— Task brief —
Each line below should be written out again exactly.

(Excerpts from a dataset)
BEGIN

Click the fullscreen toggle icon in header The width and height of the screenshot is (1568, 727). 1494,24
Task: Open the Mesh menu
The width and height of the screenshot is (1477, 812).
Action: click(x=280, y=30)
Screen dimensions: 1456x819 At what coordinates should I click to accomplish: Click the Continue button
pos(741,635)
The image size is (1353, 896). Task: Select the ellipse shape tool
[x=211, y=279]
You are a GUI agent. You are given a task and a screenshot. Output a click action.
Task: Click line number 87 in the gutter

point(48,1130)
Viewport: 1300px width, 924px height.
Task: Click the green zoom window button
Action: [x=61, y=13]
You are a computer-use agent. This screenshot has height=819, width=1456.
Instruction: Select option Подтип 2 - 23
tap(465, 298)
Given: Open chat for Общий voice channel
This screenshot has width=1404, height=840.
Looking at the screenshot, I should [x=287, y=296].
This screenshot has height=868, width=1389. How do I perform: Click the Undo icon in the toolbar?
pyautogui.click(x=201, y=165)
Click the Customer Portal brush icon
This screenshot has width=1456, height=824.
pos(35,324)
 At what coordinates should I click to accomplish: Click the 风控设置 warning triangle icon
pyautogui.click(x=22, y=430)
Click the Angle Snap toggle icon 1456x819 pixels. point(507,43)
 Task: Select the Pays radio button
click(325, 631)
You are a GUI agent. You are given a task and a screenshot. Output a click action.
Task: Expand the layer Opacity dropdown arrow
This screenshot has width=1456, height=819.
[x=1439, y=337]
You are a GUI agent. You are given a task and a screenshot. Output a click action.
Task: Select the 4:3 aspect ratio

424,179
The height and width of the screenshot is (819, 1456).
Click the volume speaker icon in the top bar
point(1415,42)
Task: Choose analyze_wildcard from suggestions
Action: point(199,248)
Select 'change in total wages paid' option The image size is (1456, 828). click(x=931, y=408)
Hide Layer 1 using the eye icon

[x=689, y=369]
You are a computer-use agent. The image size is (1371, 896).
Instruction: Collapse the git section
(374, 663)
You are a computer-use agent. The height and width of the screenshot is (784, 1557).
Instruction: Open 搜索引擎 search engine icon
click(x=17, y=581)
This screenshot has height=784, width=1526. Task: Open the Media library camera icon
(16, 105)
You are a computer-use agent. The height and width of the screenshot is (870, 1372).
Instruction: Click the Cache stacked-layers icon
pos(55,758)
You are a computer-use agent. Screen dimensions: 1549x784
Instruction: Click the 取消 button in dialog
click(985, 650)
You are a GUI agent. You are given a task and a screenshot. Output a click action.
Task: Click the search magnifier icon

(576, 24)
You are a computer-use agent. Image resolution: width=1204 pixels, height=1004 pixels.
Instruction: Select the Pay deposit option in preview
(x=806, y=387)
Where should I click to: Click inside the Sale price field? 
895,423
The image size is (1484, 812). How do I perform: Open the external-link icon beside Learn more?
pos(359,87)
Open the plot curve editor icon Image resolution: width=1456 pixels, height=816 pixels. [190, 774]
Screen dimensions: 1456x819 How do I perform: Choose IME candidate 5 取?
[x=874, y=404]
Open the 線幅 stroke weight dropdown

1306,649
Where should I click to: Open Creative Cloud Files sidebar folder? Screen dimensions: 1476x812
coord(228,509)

END

— Answer for the task —
Click the fullscreen toggle icon in header The width and height of the screenshot is (1568, 727). 1494,24
Task: Open the Mesh menu
The width and height of the screenshot is (1477, 812).
Action: click(x=280, y=30)
Screen dimensions: 1456x819 At what coordinates should I click to accomplish: Click the Continue button
pos(741,635)
The image size is (1353, 896). Task: Select the ellipse shape tool
[x=211, y=279]
You are a GUI agent. You are given a task and a screenshot. Output a click action.
Task: Click line number 87 in the gutter

point(48,1130)
Viewport: 1300px width, 924px height.
Task: Click the green zoom window button
Action: [x=61, y=13]
You are a computer-use agent. This screenshot has height=819, width=1456.
Instruction: Select option Подтип 2 - 23
tap(465, 298)
Given: Open chat for Общий voice channel
This screenshot has width=1404, height=840.
Looking at the screenshot, I should [x=287, y=296].
This screenshot has height=868, width=1389. How do I perform: Click the Undo icon in the toolbar?
pyautogui.click(x=201, y=165)
Click the Customer Portal brush icon
This screenshot has width=1456, height=824.
pos(35,324)
 At what coordinates should I click to accomplish: Click the 风控设置 warning triangle icon
pyautogui.click(x=22, y=430)
Click the Angle Snap toggle icon 1456x819 pixels. point(507,43)
 Task: Select the Pays radio button
click(325, 631)
You are a GUI agent. You are given a task and a screenshot. Output a click action.
Task: Expand the layer Opacity dropdown arrow
This screenshot has width=1456, height=819.
[x=1439, y=337]
You are a GUI agent. You are given a task and a screenshot. Output a click action.
Task: Select the 4:3 aspect ratio

424,179
The height and width of the screenshot is (819, 1456).
Click the volume speaker icon in the top bar
point(1415,42)
Task: Choose analyze_wildcard from suggestions
Action: point(199,248)
Select 'change in total wages paid' option The image size is (1456, 828). click(x=931, y=408)
Hide Layer 1 using the eye icon

[x=689, y=369]
You are a computer-use agent. The image size is (1371, 896).
Instruction: Collapse the git section
(374, 663)
You are a computer-use agent. The height and width of the screenshot is (784, 1557).
Instruction: Open 搜索引擎 search engine icon
click(x=17, y=581)
This screenshot has height=784, width=1526. Task: Open the Media library camera icon
(16, 105)
You are a computer-use agent. The height and width of the screenshot is (870, 1372).
Instruction: Click the Cache stacked-layers icon
pos(55,758)
You are a computer-use agent. Screen dimensions: 1549x784
Instruction: Click the 取消 button in dialog
click(985, 650)
You are a GUI agent. You are given a task and a screenshot. Output a click action.
Task: Click the search magnifier icon

(576, 24)
You are a computer-use agent. Image resolution: width=1204 pixels, height=1004 pixels.
Instruction: Select the Pay deposit option in preview
(x=806, y=387)
Where should I click to: Click inside the Sale price field? 
895,423
The image size is (1484, 812). How do I perform: Open the external-link icon beside Learn more?
pos(359,87)
Open the plot curve editor icon Image resolution: width=1456 pixels, height=816 pixels. [190, 774]
Screen dimensions: 1456x819 How do I perform: Choose IME candidate 5 取?
[x=874, y=404]
Open the 線幅 stroke weight dropdown

1306,649
Where should I click to: Open Creative Cloud Files sidebar folder? Screen dimensions: 1476x812
coord(228,509)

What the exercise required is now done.